Дед Савел помялся подле Улиты, снял несколько путаных прядей с её рожек-веточек, да озлился на самого себя не пойми за что и побрёл к печке.
На порог его дома это чудо явилось, когда была ещё жива старуха. Она-то и приютила: девка – она девка и есть, а что рожки у неё и волосья кой-где зелёные, так то разве горе? Назвала Улитой и оставила при себе помощницей. Научила по хозяйству справляться, а что с ней дальше делать, не успела сказать: померла, сердечная.
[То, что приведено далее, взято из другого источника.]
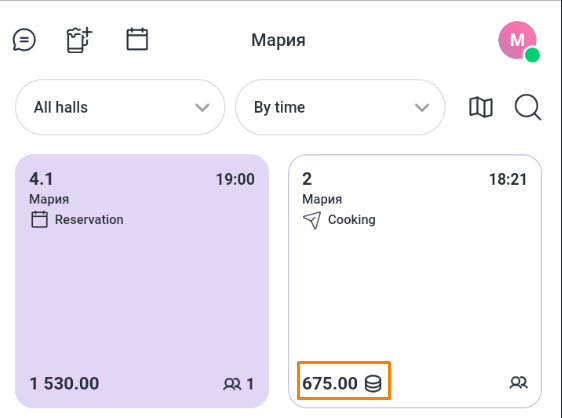Click the Мария header title
Image resolution: width=562 pixels, height=418 pixels.
pyautogui.click(x=278, y=40)
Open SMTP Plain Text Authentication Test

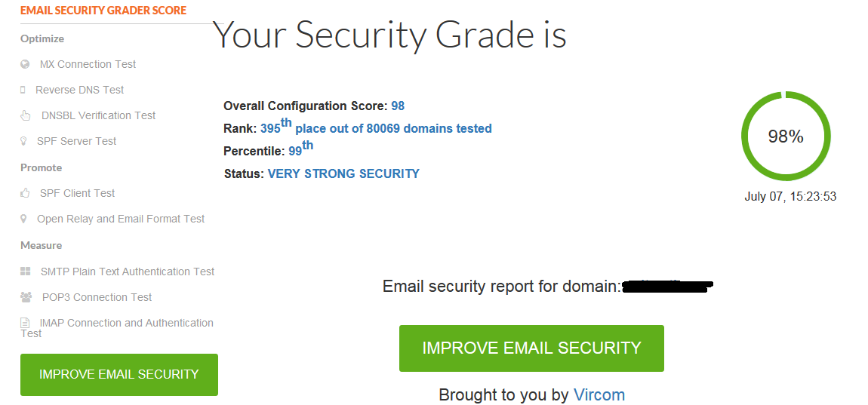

Скоро пронеслись зимы да вёсны – расцвела Улита, колдовской красой налилась, так что старик Савел замирал, на неё глядя, будто диковинную птицу видел. Уж бы посватался кто – хоть мельник, хоть сам леший! Отдал, и с превеликим удовольствием, лишь бы спокойно век дожить да к старухе отправиться. Только Улита других людей боялась, из дома не выходила. А нынешний год совсем растревожилась. Всё глядит в окошко да слушает, и мерещится ей то тень-плясунья, то царь лесной о семи рогах, то дикий рыжий волк.
На другую ночь собрались деревенские парни и девушки лето встречать, кличут Улиту. Встрепенулась она, раскраснелась, повеселела. Говорит старику Савелу:
– Дяденька, а пойдёмте со мной через костёр прыгать?